- Born: March 3, 1928 Heidelburg, Mississippi
- Died: March 26, 2003 (aged 75) Indianapolis, IN
- Resting place: Crown Hill Cemetery and Arboretum 39°49′03″N 86°10′11″W﻿ / ﻿39.8174209°N 86.1695842°W

= Sam H. Jones Sr. =

American civil rights leader

Sam Henry Jones Sr. (March 3, 1928 – March 26, 2003) was a civil rights leader and the first President of the Indianapolis Urban League. Under his leadership, the organization aimed to uplift the African American community in Indianapolis through social, economic, and philanthropic programs.

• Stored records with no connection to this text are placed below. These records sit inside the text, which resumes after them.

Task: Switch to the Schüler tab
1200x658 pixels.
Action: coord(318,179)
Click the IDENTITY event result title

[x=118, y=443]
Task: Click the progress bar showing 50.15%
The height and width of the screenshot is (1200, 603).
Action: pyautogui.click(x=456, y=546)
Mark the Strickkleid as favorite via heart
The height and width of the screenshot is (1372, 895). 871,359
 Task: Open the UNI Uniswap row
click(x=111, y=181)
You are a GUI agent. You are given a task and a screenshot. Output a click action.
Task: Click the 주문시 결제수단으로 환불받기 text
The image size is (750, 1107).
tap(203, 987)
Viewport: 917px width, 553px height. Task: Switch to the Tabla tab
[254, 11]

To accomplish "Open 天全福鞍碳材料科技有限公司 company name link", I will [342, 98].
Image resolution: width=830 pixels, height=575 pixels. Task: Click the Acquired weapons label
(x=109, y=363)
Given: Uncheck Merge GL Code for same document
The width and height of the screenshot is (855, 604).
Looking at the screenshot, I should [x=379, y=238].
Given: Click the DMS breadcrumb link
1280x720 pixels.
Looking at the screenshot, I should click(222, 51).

== Early life and education ==
Jones was born in Heidelberg, Mississippi, on March 3, 1928. He attended Clark College and earned his Bachelor of Arts degree in 1950. He later attended Atlanta University and earned a Master of Arts in Sociology in 1954 and a Master of Social Work in 1956. He married his wife, Prethenia, and together they had a daughter and two sons: Marya, Sam Jr., and Michael.

== Career ==
In 1955, he started his career at the Cleveland Urban League, serving as the Industrial Relations Secretary and Director of Vocational Education. He served at the Pontiac, Michigan Urban League from 1961 to 1963 as the Executive Director and later served at the St. Paul, Minnesota Urban League from 1963 to 1966. In 1966, Jones accepted the role of Executive Director of the newly chartered Indianapolis Urban League.

== Community involvement and activism ==
Jones had a strong connection to the community and was devoted to civic leadership. He was a member of the NAACP, the concerned Clergy of Indianapolis, board of Methodist Hospital, the Metropolitan Board of Missions of the United Methodist Church, and the Boy Scouts Council to name a few. Jones was an active Methodist layman. In May 1970, he was awarded doctor of humane letters degree by Marion College. the following year, the National Conference of Christians and Jews honored him as a recipient of the brotherhood award.

In 1976, Mayor William H. Hudnut III, declared in a proclamation that November 24 would be observed as "Sam H. Jones Day". The Airport Expressway was renamed to Sam Jones Expressway by Mayor Bart Peterson in honor of Jones and his legacy.

Jones was a Sublime Prince of the Scottish Rite Masons of Indiana. He received this thirty-third and last degree of Masonry in May 1988.

In 2005, The Urban League unveiled a portrait of Jones in his honor.